Darunter, wie es The New Voice of Ukraine herausstellt, auch "russlandfreundliche Staaten" wie Kasachstan, Armenien, Indien, Brasilien und eben auch China.
Das chinesische Signal
Allerdings im Fall von China mit einem zusätzlichen Signal. Es gab in der Debatte über die Resolution eine gesonderte über diesen Absatz Neun, die der Abstimmung über die gesamte Entschließung vorausging, wie der Historiker und Publizist russischer Herkunft, Sergej S. Radchenko, beobachtete:
"Bei der ersten (Abstimmung, Einf. d. A.) ging es darum, ob Absatz neun in die Resolution aufgenommen werden sollte. China (sowie Armenien und Kasachstan) enthielten sich der Stimme…"
Der Absatz wurde aber mehrheitlich angenommen und China (so auch Armenien und Kasachstan) stimmte anschließend für die Resolution und damit auch für deren Text. Für Radchenko ist das ein Signal, das Beachtung verdient.
Zwar enthalte die Resolution keine Verurteilung der russischen Aggression, aber immerhin den politisch heiklen Wortlaut. Das sei schon was. Zumal der russische Delegierte in der Debatte die "Politisierung" der Resolution beklagt und "alle verantwortungsbewussten Mitglieder der internationalen Gemeinschaft" dazu aufgefordert habe, dagegen zu stimmen.
Drei Folgerungen
Im Kontext der kürzlichen Ereignisse, die für Aufmerksamkeit sorgten – Xi Jinpings Besuch in Moskau, die Hinweise auf eine verstärkte militärische Zusammenarbeit zwischen Russland und China und das Telefongespräch zwischen Xi Jinping und Selenskyj – zieht der Historiker drei Folgerungen aus dem Abstimmungsverhalten Chinas:
Erstens wolle Peking damit den Anschein erwecken, "in dem Konflikt neutraler zu sein, als es tatsächlich ist". Ein Muster, das Radchenko auch im Telefongespräch zwischen dem chinesischen Staatspräsidenten und seinem ukrainischen Amtskollegen sieht.

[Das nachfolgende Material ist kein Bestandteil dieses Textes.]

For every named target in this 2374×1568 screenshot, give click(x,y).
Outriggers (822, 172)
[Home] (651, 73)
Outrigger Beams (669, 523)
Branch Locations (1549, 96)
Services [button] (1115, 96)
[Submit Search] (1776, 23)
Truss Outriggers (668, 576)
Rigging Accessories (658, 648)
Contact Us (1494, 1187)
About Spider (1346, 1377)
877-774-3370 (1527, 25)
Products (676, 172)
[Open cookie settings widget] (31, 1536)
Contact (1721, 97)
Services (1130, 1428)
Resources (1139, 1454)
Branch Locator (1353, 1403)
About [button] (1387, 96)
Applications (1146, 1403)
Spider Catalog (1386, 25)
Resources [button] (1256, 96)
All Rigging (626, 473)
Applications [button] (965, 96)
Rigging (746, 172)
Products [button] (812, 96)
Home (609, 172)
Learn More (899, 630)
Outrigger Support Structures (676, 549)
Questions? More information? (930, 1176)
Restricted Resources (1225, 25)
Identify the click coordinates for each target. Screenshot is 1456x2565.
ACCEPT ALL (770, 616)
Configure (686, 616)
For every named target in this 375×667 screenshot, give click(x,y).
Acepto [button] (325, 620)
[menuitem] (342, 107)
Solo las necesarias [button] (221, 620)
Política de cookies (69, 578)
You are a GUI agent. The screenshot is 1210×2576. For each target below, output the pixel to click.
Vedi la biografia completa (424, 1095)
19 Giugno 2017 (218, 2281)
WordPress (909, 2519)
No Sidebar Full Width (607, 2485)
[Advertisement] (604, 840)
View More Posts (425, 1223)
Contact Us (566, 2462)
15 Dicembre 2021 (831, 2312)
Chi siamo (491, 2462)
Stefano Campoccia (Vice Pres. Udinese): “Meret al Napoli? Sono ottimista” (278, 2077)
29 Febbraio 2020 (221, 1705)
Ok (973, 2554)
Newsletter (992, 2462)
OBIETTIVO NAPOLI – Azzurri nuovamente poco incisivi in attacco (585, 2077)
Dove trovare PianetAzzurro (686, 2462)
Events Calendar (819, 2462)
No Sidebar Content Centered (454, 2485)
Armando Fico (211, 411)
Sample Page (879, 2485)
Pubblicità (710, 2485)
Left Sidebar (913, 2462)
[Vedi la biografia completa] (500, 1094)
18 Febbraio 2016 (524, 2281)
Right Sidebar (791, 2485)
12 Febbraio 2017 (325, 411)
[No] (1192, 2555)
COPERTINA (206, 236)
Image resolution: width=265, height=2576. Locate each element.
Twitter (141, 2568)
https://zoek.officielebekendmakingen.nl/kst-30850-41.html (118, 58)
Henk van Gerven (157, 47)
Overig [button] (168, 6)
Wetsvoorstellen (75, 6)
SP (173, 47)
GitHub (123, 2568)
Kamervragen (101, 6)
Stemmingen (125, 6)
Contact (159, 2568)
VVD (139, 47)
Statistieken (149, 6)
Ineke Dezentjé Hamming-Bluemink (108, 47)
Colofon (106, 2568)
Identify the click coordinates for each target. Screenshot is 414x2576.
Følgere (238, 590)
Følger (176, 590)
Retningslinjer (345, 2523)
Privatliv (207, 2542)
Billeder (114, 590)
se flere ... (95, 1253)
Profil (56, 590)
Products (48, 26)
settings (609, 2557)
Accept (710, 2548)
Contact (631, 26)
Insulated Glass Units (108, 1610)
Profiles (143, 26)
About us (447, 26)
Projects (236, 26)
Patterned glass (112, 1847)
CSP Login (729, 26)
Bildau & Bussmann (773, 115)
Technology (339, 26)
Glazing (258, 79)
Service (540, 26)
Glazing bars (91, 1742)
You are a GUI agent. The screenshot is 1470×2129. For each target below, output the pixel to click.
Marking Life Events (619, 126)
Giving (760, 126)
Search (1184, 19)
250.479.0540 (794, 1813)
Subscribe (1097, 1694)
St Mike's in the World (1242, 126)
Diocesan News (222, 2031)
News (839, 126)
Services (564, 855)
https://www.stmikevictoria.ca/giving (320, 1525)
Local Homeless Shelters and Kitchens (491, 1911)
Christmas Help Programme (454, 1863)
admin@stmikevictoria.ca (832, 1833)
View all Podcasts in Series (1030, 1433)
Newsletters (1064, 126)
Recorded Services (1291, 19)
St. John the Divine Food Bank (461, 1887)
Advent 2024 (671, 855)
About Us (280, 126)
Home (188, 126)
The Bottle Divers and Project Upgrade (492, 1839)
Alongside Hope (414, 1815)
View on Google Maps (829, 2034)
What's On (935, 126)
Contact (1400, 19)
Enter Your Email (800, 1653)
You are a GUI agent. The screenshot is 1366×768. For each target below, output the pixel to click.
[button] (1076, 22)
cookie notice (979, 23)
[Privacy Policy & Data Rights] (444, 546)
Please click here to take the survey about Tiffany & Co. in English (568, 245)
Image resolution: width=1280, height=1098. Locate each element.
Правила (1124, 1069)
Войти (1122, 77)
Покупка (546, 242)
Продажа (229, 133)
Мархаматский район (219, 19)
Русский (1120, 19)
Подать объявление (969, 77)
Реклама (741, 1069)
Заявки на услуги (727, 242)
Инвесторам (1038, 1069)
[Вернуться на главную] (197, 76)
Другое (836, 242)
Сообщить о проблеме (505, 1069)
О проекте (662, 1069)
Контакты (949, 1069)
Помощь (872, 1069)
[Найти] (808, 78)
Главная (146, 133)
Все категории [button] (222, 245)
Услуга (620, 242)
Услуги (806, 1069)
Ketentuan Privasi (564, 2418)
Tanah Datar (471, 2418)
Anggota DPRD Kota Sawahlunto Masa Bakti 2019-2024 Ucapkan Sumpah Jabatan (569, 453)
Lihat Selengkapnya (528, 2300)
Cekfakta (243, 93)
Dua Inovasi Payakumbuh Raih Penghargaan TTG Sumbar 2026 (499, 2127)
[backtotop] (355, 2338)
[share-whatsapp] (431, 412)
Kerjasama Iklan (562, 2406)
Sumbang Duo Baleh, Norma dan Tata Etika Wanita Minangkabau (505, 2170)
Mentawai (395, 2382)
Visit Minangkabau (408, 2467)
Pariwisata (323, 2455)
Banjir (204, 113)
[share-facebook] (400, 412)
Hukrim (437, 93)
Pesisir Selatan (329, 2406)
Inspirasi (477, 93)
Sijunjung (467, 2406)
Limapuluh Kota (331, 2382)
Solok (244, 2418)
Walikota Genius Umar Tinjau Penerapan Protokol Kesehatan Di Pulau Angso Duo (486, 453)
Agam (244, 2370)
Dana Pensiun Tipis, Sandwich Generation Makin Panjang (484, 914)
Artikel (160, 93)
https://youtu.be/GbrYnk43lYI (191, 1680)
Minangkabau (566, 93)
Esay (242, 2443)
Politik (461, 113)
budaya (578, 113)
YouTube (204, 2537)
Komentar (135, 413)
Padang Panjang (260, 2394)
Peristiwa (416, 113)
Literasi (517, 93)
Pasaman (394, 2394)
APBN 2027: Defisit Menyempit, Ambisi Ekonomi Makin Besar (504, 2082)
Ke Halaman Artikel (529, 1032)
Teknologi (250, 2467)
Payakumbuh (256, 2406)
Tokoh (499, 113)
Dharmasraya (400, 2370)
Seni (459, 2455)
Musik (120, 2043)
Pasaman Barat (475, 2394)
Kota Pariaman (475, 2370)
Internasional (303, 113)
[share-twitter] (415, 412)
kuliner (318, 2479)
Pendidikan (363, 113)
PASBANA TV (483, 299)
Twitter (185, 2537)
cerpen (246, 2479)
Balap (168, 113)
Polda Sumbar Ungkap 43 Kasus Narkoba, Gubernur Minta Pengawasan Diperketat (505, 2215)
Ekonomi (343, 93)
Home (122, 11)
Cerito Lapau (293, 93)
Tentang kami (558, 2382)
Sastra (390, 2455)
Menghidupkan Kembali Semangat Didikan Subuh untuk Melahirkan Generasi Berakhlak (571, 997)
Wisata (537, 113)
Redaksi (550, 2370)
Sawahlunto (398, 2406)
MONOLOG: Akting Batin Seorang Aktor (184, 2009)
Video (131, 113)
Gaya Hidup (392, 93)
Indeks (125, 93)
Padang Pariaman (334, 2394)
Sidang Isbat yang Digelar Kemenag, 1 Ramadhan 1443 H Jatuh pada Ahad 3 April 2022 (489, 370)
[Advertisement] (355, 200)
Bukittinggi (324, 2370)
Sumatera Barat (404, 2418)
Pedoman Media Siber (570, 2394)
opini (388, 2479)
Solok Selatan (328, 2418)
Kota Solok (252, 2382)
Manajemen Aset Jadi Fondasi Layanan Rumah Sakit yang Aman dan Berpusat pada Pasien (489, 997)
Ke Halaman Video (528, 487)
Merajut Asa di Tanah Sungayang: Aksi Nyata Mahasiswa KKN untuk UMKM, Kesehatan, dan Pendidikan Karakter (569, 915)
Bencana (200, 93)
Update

Zweitens, so interpretiert Radchenko, sendet Peking damit ein klares Zeichen an den Kreml, dessen Herrscher daran erinnert werden soll, dass man dort wenig Einfluss auf China habe und akzeptieren müsse, was vonseiten der Pekinger Führung "vorgesetzt" werde.
Drittens wertet der britische Historiker mit Schwerpunkten "Kalter Krieg" und das sino-sowjetische Verhältnis das Abstimmungssignal als Zeichen für Einschränkungen der chinesischen Unterstützung.
Zwar neige China weiterhin zu Russland, aber es sei "bestrebt, den Konflikt einzufrieren, anstatt ihn auf unbestimmte Zeit hinauszuzögern oder zu eskalieren". Im Interesse Chinas läge ein "geschwächtes, isoliertes Russland, das nach dem Krieg Peking verpflichtet ist".